One thing worth knowing before you build a day around it: the factory floor runs on the working week. Outside Saturdays in summer the place is largely shut at weekends, and in January and February it closes at 3pm on weekdays and not at all on Saturday or Sunday. Check the seasonal hours in the side panel before you travel.

The museum and showroom

The visitor centre holds a small museum of pieces dating back to 1857, built around the 28-inch International Centre-Piece urn that took the gold medal at the 1900 Paris Exhibition – it still sits in the foyer. The showroom alongside carries current designs, jewellery, clothing and limited runs you won’t find online. Free to walk round either, no tour needed.

A short riverside walk

If you want to stretch the legs, there’s a flat 15-minute promenade from the visitor centre down to the old bridge, good for swans and the odd otter. It’s a pleasant add-on, not a destination in itself.

History

John Caldwell Bloomfield inherited the Castle Caldwell estate and, finding kaolin and feldspar in the ground, founded the pottery in 1857 with the architect-ceramist Robert Williams Armstrong. A railway link in 1866 brought in the coal the kilns needed and opened up export routes. The signature thin porcelain came together in small batches between 1863 and 1865, and it quickly caught royal eyes – the Prince of Wales and Queen Victoria among them.

The firm incorporated as Belleek Pottery Works Company Ltd in 1884, and the arrival of master craftsman Frederick Slater in 1893 pushed the standard up to its international peak, sealed by that 1900 Paris gold. Production dropped to plain earthenware through both World Wars, and the post-war years saw the river itself reshaped by a 1946 hydro-electric scheme. Coal kilns gave way to electric ones in 1952 and the fine porcelain came back.

After several changes of hands, Powerscreen International bought the company in 1988 and opened the visitor centre a year later; US-based George G. Moore took over in 1990. The works now employs over 600 people, makes more than 100,000 pieces a year, and owns Galway Crystal, Aynsley China and Donegal Parian. The original factory call-bell still rings at the main entrance, and the museum tells the story of it.

Getting there and parking

Belleek is on the A46, about 15 km north-west of Enniskillen. Note this is Northern Ireland, so road signs are in miles and prices are in pounds sterling. There’s a free, step-free car park directly opposite the visitor centre. Local Ulsterbus services run between Enniskillen and Belleek, with the nearest stop a short walk from the pottery entrance.

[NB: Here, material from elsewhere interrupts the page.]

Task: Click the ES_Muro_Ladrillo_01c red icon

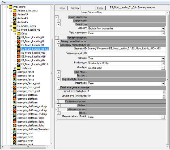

The centre is single-level with step-free access throughout, accessible toilets, an accessible café and disabled parking within 50 m of the door.

Nearby

  • Boa Island – the Janus stones and early Christian carvings, about 10 minutes’ drive north.
  • Castle Archdale Country Park – lakeside trails, water sports and a Second World War museum.
  • Marble Arch Caves – guided underground tours at a UNESCO Global Geopark, roughly 30 km south-west.
  • Enniskillen Castle – stronghold and county museum in the main town.
  • Lough Erne – boat trips, fishing and cruises from ports nearby.

Practical information

  • Free entry to the visitor centre, museum and showroom; tours priced as above and listed in the side panel.
  • Accessible café and tea room, gift shop, toilets and on-site parking.
  • B&Bs and hotels in Belleek and Enniskillen for an overnight.
  • Contact: +44 28 6865 9300.

If the works are closed on the day you land, the showroom and the riverside walk are open year-round – but the tour is the reason to come, so check the weekday hours and time the visit around it.